Calbe l Der Bedarf an derartigen Podiumsdiskussionen sei in jedem Fall gegeben, meinte Paul Dimitz vom Seniorenrat des Salzlandkreises noch Ende April dieses Jahres bei der Vorstellung einer Notfallkarte. Damals kündigte der 71-Jährige an, weitere kostenlose Veranstaltungen organisieren zu wollen. Was ist daraus geworden? Dimitz hat Wort gehalten. Kürzlich folgten weit mehr als 80 Gäste - und damit rund doppelt so viele wie im April - der Einladung zu einer erneuten Podikumsdiskussion mit dem Schwerpunkten Patientenverfügung und Vorsorgevollmacht in die Volkssolidarität-Begegnungsstätte in der Feldstraße.

Einleitend bemühte der Calbenser den Autor Wilhelm Busch: „Glück entsteht oft durch Aufmerksamkeit in kleinen Dingen, Unglück oft durch Vernachlässigung kleiner Dinge.“ Mit den kleinen Dingen war das Verfassen einer Patientenverfügung gemeint, schließlich seien die Auswirkungen im Vergleich dazu riesig. Dabei handelt es sich um eine schriftlich verfasste Bestimmung, die regelt, was medizinisch unternommen werden soll, wenn ein Mensch entscheidungsunfähig wird. Auf diese Weise kann er im voraus Einfluss auf eine spätere ärztliche Behandlung nehmen und damit sein Selbstbestimmungsrecht wahren, auch wenn er zum Zeitpunkt der Behandlung nicht mehr ansprechbar und nicht mehr einwilligungsfähig ist. Ein langes und aussichtsloses Leiden soll damit verhindert werden.

Rechtsanwalt Christian Höwing, der als juristischer Fachmann ins Podium geladen wurde: „Bestehende Patientenverfügungen sollten dringend überprüft werden.“ Hintergrund ist ein Urteil des Bundesgerichtshofes (BGH). Faktisch erklärt er alle Verfügungen für wirkungslos, die unpräzise Festlegungen zu Umfang und Grenzen „lebensverlängernder Maßnahmen“ beinhalten. „Selbst wir Juristen waren davon überrascht“, sagt Höwing. Der BGH habe klargestellt, dass eine konkrete Benennung einzelner medizinischer Maßnahmen sowohl für die Patientenverfügung als auch für die Vorsorgevollmacht erforderlich ist. Wichtig bei einer Überarbeitung sei stets das neue Datum und die Unterschrift, erinnerte Höwing.
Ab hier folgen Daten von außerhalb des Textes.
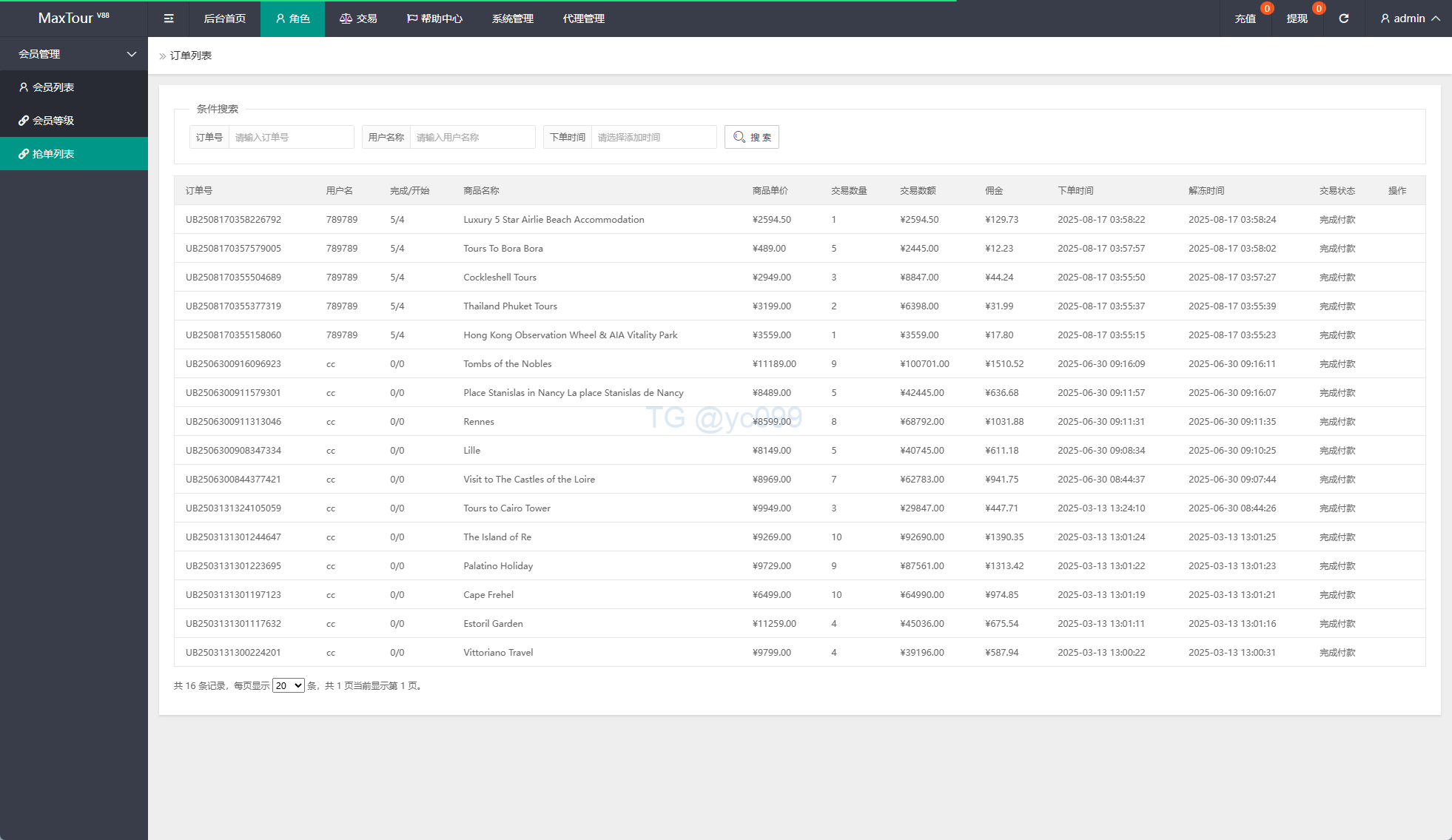Select 抢单列表 order list in sidebar
Viewport: 1452px width, 840px height.
(x=53, y=154)
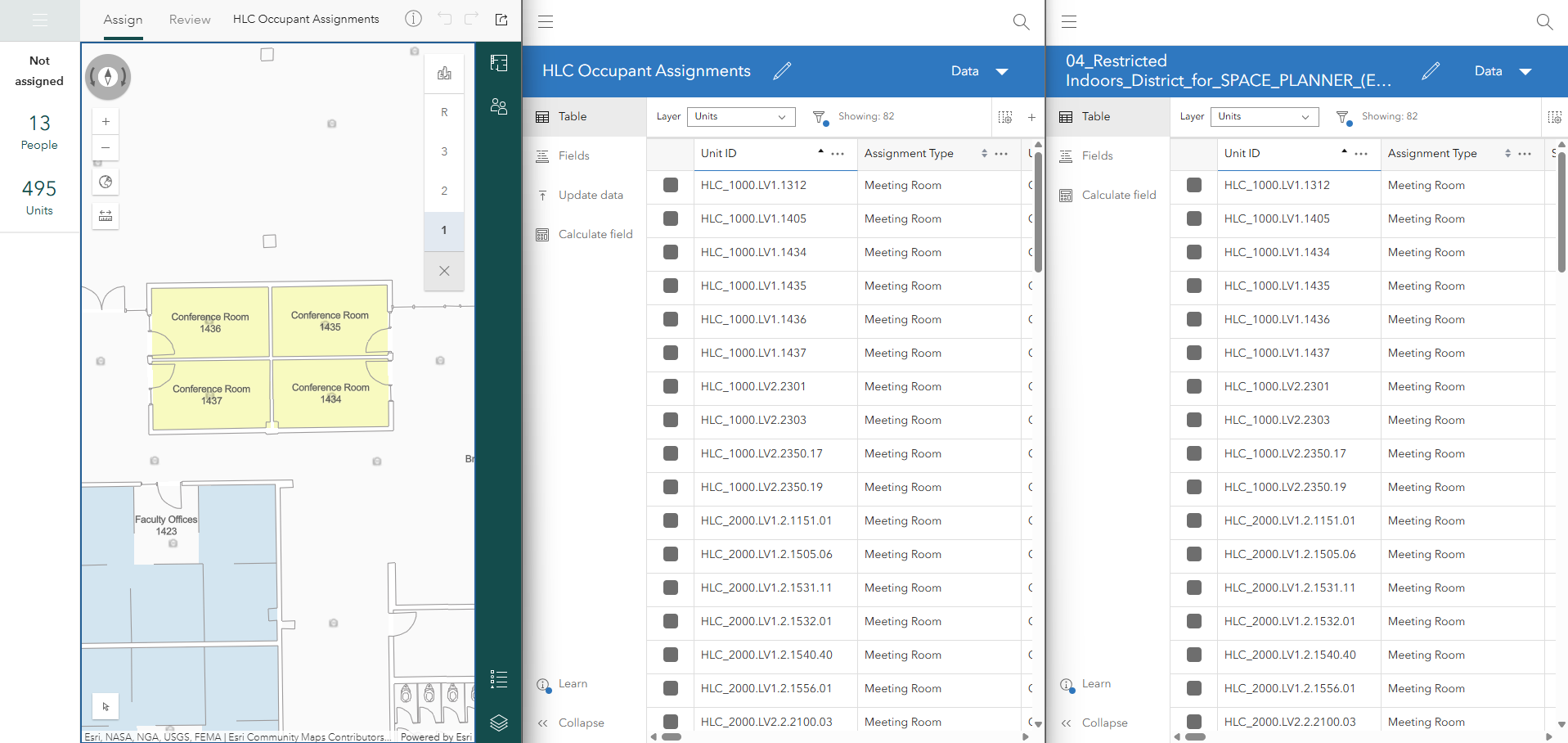Viewport: 1568px width, 743px height.
Task: Open Calculate field in the left panel
Action: tap(595, 234)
Dr. Karl-Heinz Ulrich (65), einstiger Chefarzt des Calbenser Krankenhauses, sprach aus der Sicht des medizinischen Experten. Grundsätzlich müssten Ärzte aufgrund ihres abgelegten Eides alles tun, um Menschenleben zu erhalten. Auch sie würden durch eine konkrete Patientenverfügung entlastet. „Das Schriftstück muss dort aufbewahrt werden, wo es im Nofall auch schnell zu finden ist“, rät Ulrich aus langjähriger Praxis. Eine Variante sei ein zweites Original, das bei Angehörigen hinterlegt werde.

Gut zwei Stunden stellten sich die Experten den zahlreichen Fragen des Publikums. Organisator Paul Dimitz kündigte an, im Nachgang eine 44-seitige Broschüre des Bundesministeriums für Justiz und Verbraucherschutz (BMJV) kostenfrei für Interessierte zu organisieren.